==== Texte présenté

Elles finissent à peine leur mise en conformité avec les directives AIFM et EMIR qu’elles devront se préparer à l’arrivée de nouveaux textes qui vont se succéder à partir de 2016 : révision de la directive Ucits, réforme des fonds monétaires… des chantiers avec des enjeux variables.
Les années se suivent et se ressemblent en matière de réglementation des sociétés de gestion : elles finissent à peine de se mettre en conformité avec un texte que de nouveaux surviennent. Actuellement, plusieurs textes les concernant directement ou indirectement sont en train d’être appliqués ou en phase d’adoption. Les plus aboutis sont la directive AIFM (gestion alternative) et la directive EMIR (produits dérivés) qui sont en phase finale de mise en conformité ; devraient suivre la révision de la directive Ucits (OPCVM), la directive RIPs (information du grand public), les projets de la Commission européenne pour créer des fonds long terme (Eltif) ou encore la révision de la directive MIF (marchés) et un nouveau texte sur les indices.

========
==== Données fournies

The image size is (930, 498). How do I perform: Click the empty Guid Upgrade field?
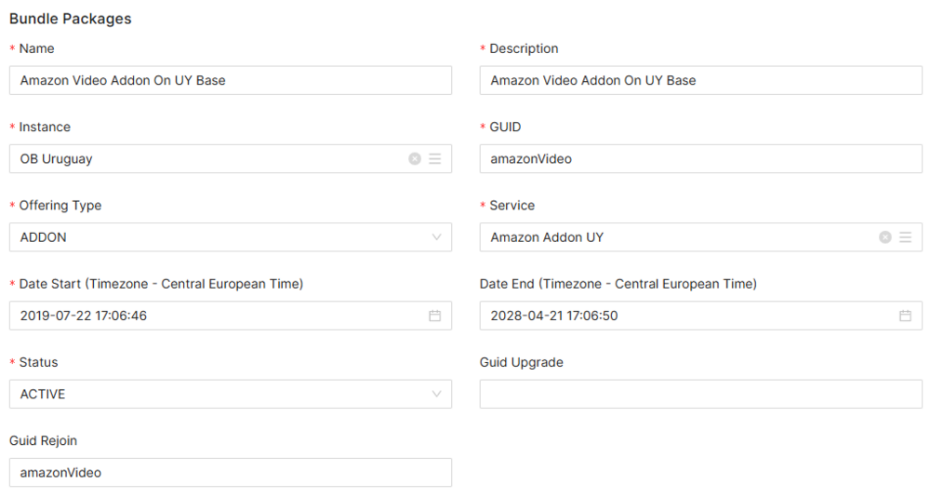701,394
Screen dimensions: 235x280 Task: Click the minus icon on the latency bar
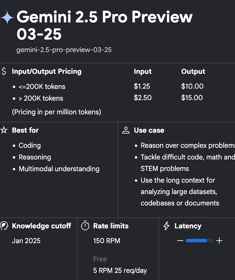180,241
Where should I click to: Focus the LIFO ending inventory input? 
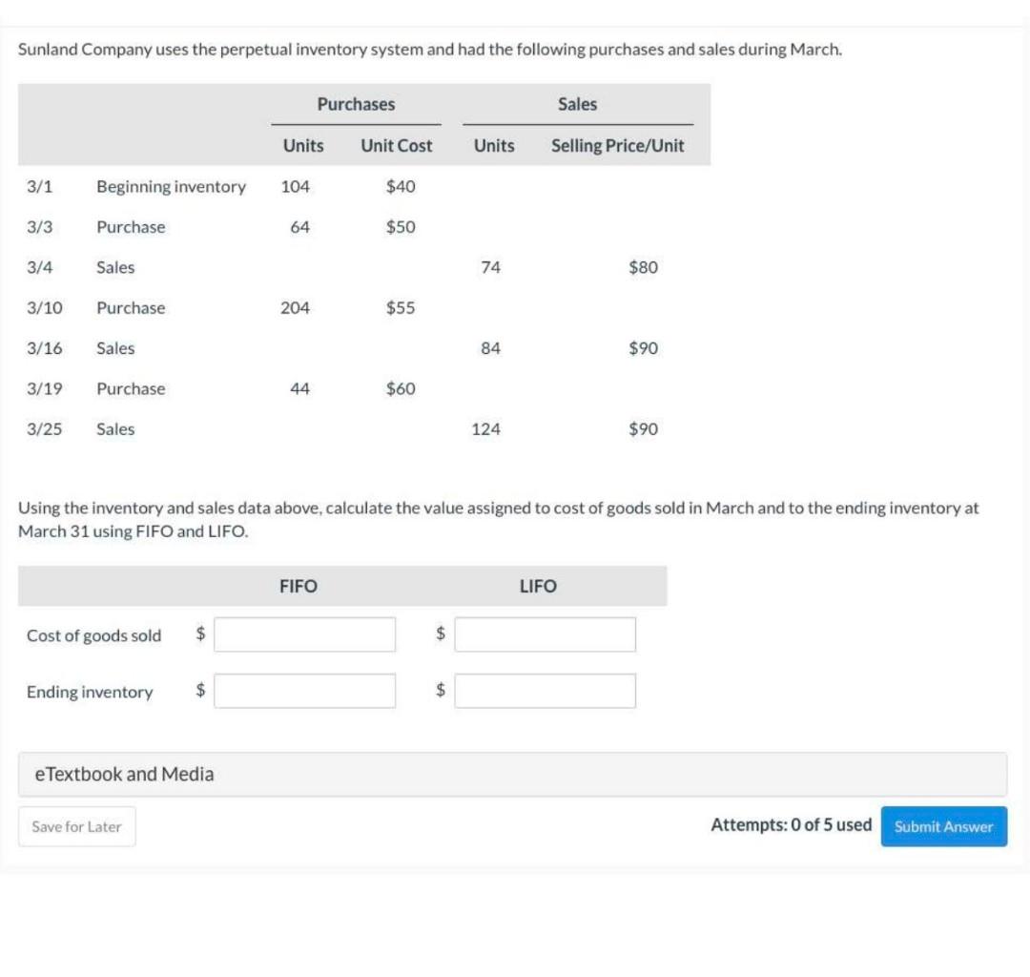[545, 691]
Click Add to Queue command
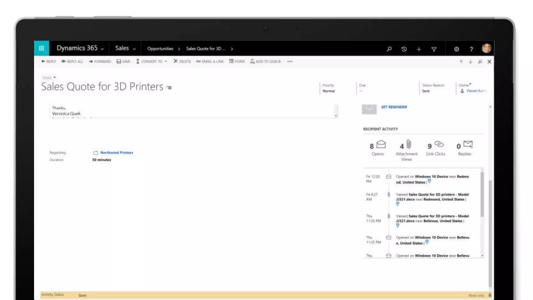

========

### Travail demandé
a) Répondez aux questions suivantes à partir du texte sur la réglementation des sociétés de gestion :
(i) À partir de quelle année de nouveaux textes vont-ils se succéder ?
(ii) Quelles directives sont en phase finale de mise en conformité ?
(iii) Quel domaine la directive RIPs concerne-t-elle ?
b) D'après le texte sur la réglementation des sociétés de gestion, pourquoi les années se suivent-elles et se ressemblent-elles pour ces sociétés ? Répondez en une à trois phrases.
c) Rédigez la suite du texte sur la réglementation des sociétés de gestion après sa dernière phrase.

### Résultats
a)
(i) À partir de 2016.
(ii) La directive AIFM et la directive EMIR.
(iii) L'information du grand public.

b) Les sociétés de gestion finissent à peine de se mettre en conformité avec un texte que de nouveaux textes surviennent déjà.

c)
Des chantiers en cours de finalisation

Conscient des difficultés rencontrées par les sociétés de gestion, le régulateur souhaite les accompagner. «L’avalanche d’initiatives réglementaires depuis la crise de 2008 qui impactent directement ou indirectement les sociétés de gestion peut avoir un effet anxiogène, a concédé Guillaume Eliet, secrétaire général adjoint de l’AMF lors d’un point presse organisé au mois de mars sur la réglementation des sociétés de gestion. Il nous paraît donc important de les aider à comprendre les enjeux et surtout de les inciter à détecter les opportunités propres au nouveau cadre réglementaire.» L’accent sur les opportunités a notamment été mis à propos de la directive AIFM : celle-ci permet en effet de bénéficier d’un passeport européen et facilite les échanges transfrontaliers. «La directive AIFM devrait permettre d’installer un nouveau label européen comme le label Ucits très bien perçu par les investisseurs internationaux ; il s’agit d’une opportunité marketing», indique Josina Kamerling, directrice des relations avec les institutions de régulation en zone EMEA au CFA Institute.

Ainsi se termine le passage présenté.